Claire Castillon : Nid de guêpes
Claire Castillon, petit ange sombre des lettres françaises, nous lance son Insecte, recueil de nouvelles éclaboussant de vitriol les rapports mère-fille.
D’abord connue à Paris comme la maîtresse du bonze télé Patrick Poivre D’Arvor et animatrice d’En attendant minuit, une émission érotique sur TPS Star, Claire Castillon patauge encore dans la sphère publique, mais ce, comme romancière. Trente ans, minois d’ingénue, cinq romans très médiatisés à son actif, elle récidive cette année avec Insecte, une première somme de nouvelles, dix-neuf au total, lancées comme des fléchettes empoisonnées sur la montgolfière du couple mère-fille. Faisant son miel de ce qui pique sans vergogne, s’essuyant les talons sur le politiquement correct, elle livre une galerie de portraits et d’univers clos qui poussent la cruauté, la férocité et la défaillance intime au-delà du possible.
C’est par J’avais dit une qu’on pénètre dans ce musée des horreurs. À son corps défendant, une femme se plie à la demande de son mari qui désire un enfant. À une seule condition, cependant: que ce soit une fille, rien d’autre. Une fois enceinte, les tests indiquent que ce sont des jumelles. Solution? Un matin où elle les reconduit à la petite école, les deux gamines sont assises à la place du passager: "J’ai ouvert la portière, et j’ai jeté celle du dessus sur le périphérique. Et j’avoue ne pas être très contente de mon geste parce que j’ai jeté la plus sage. Il faut me comprendre, j’avais prévenu mon mari, je n’ai pris personne en traître, j’avais dit oui, d’accord, mais j’avais dit une." Et ça ne fait que commencer. Dans L’insecte, nouvelle-titre, c’est le spectre de l’inceste qui rôde entre le père et la fille. Et la mère d’en conclure que, à bien y penser, tout est de sa faute: "Quel besoin ai-je eu, perverse, d’aller parler de ses petits seins naissants à un homme qui vit sous le même toit. Je suis folle ou quoi?" Tranquillement la machine Castillon se réchauffe, la bête se réveille. Dans Un anorak et des bottes fourrées, la parole revient à une fille excédée par sa mère en phase terminale: "Elle m’énerve avec son cancer, elle n’a pas idée. […] Elle m’attrape le bras, ça m’exaspère, j’ai l’impression de promener ma grand-mère. Je vais lui acheter une laisse, avec un harnais, lui trouver une bonne raison de suffoquer."

▶ DONNÉES FOURNIES
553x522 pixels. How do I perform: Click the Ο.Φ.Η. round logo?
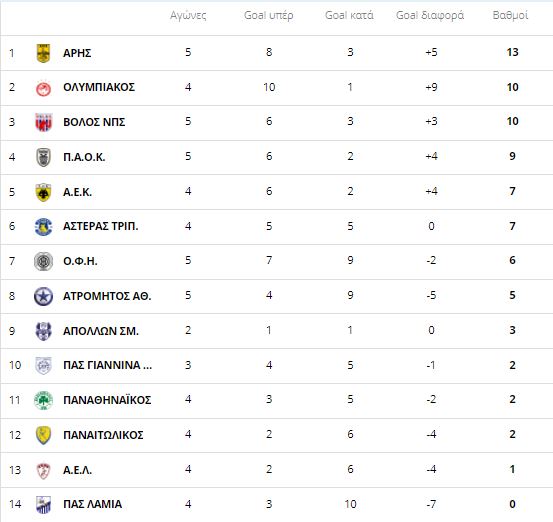coord(43,261)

▶ CONSIGNE
Dans le texte sur Claire Castillon, pourquoi la femme de la nouvelle J'avais dit une n'est-elle pas très contente de son geste ?

▶ CORRIGÉ
Elle n'est pas très contente parce qu'elle a jeté la plus sage des deux jumelles.